Funae steadily advanced through the apprentice school ranks and was promoted to 1-kyū in 2001. His progress, however, slowed at that point and he wasn't promoted to 1-dan until March 2003. Funae was promoted to the rank 3-dan in 2006, and entered the 39th 3-dan League in April 2006. Funae's progress, however, once again slowed and he did not obtain full professional status and the corresponding rank of 4-dan until October 2010 after he finished second in the 47th 3-dan League with a record of 13 wins and 5 losses.

==Shogi professional==
Funae's first tournament victory as a shogi professional came in 2011 when he defeated Hiroshi Miyamoto (still an apprentice professional 3-dan at the time) 2 games to 1 to win the 1st Kakogawa Seiryū Tournament for young professionals.

In March–April 2013, Funae was one of five shogi professionals to play against five computer shogi programs in the 2nd Denō Match. Funae played against the program Tsutsukana and lost in 184 moves.
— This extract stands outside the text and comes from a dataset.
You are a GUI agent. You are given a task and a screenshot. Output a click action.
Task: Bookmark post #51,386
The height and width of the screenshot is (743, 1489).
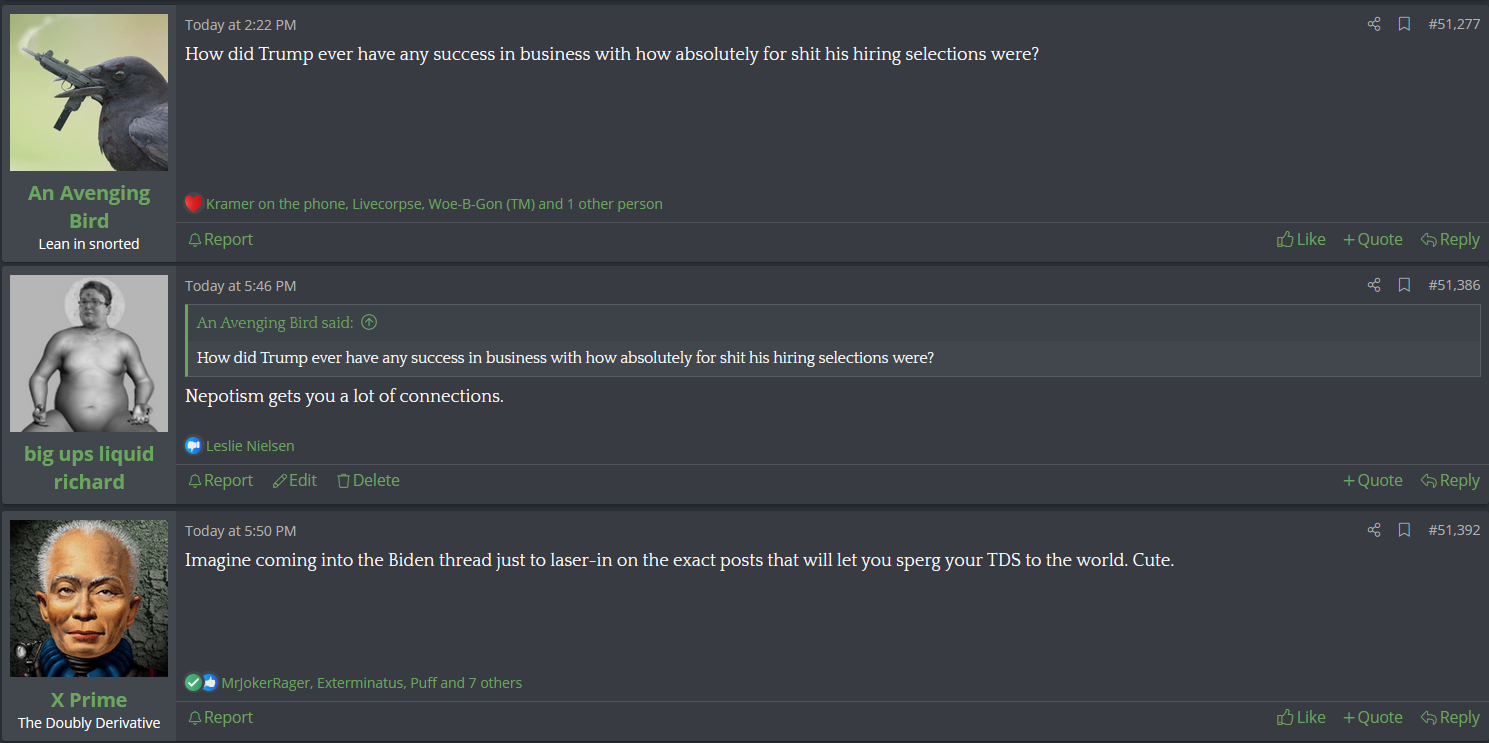1404,285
Funae played Tsutsukana once again in a "revenge match" in December 2013 and this time Funae won in 85 moves.

Funae's other tournament victory came in 2016 when he defeated Shōta Chida to win the 1st Jōshū Yamada Challenge Cup sponsored by Japanese electronics retailer Yamada Denki.

===Promotion history===
Funae's promotion history is as follows:
- 6-kyū: September 1998
- 3-dan: April 2006
- 4-dan: October 1, 2010
- 5-dan: March 6, 2012
- 6-dan: December 28, 2016
- 7-dan: March 12, 2024

===Titles and other championships===
Funae has yet to appear in a major title match, but he has won two non-major title tournaments.

==Tsume Shogi Solving Competition==
Funae won the 7th Tsume Shogi Solving Competition in 2010 while he was still an apprentice professional 3-dan; he was the only participant to finish with a perfect score of 100.